And upon closer scrutiny, S2 does not actually require enterprises to set their own GHG emissions targets in ways that comply with the Paris Agreement norms and targets; the S2 Draft Standard merely requires enterprises to disclose “whether or to what degree its own targets compare to the targets in the Paris Agreement.” [Emphasis added] So an enterprise could fulfill the S2 Standard by answering the “whether” question with an unapologetic “no.” Or, the enterprise could disclose that its target does not in the slightest comport with the Paris Agreement, and this would meet the requirements of the Standard. In this sense, S2 could accurately be described as an Unsustainability Disclosure Standard as much as it could be characterized as a Sustainability Disclosure Standard: in other words, there’s nothing in the Standard that requires, compels, or incentivizes the enterprise to perform sustainably, in conformance with the sustainability norm / threshold.

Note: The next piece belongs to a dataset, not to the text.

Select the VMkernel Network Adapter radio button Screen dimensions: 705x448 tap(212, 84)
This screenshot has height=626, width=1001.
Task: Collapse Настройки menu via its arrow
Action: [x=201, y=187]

Finally, this focus on GHG emissions highlights the inherent inside-out aspect of climate impacts; while climate change will almost certainly impact enterprise value (ie exert outside-in impact), an enterprise’s GHG emissions primarily impact the value of the earth’s climate regulatory system, which has maintained an incredible Goldilocks-like balance for the past 10,000 years, a period of climatic stability that is anomalous in the geologic record, enabling the emergence of human civilizations. In other words, an enterprise’s GHG emissions impact system value, not so much its own enterprise value, precisely because GHG emissions are an inside-out impact.
Framing climate-related disclosure standards — particularly those focused primarily on GHG emissions — exclusively around enterprise value is utterly nonsensical. The attempt to bound the scope of climate change to the enterprise value level reveals a fundamental miscomprehension of basic physics. The fact that S2 requires disclosure of GHG emissions — which by definition impact the enterprise’s external operating environment — makes it impossible to square the enterprise value boundary with any intelligible understanding of reality. It is almost as if the I?SB is actively trying to insult our intelligence by even proposing to limit a Climate Change Standard to the enterprise value level — which only amplifies the absurdity of limiting its proposed Sustainability Disclosure Standard to the enterprise value level.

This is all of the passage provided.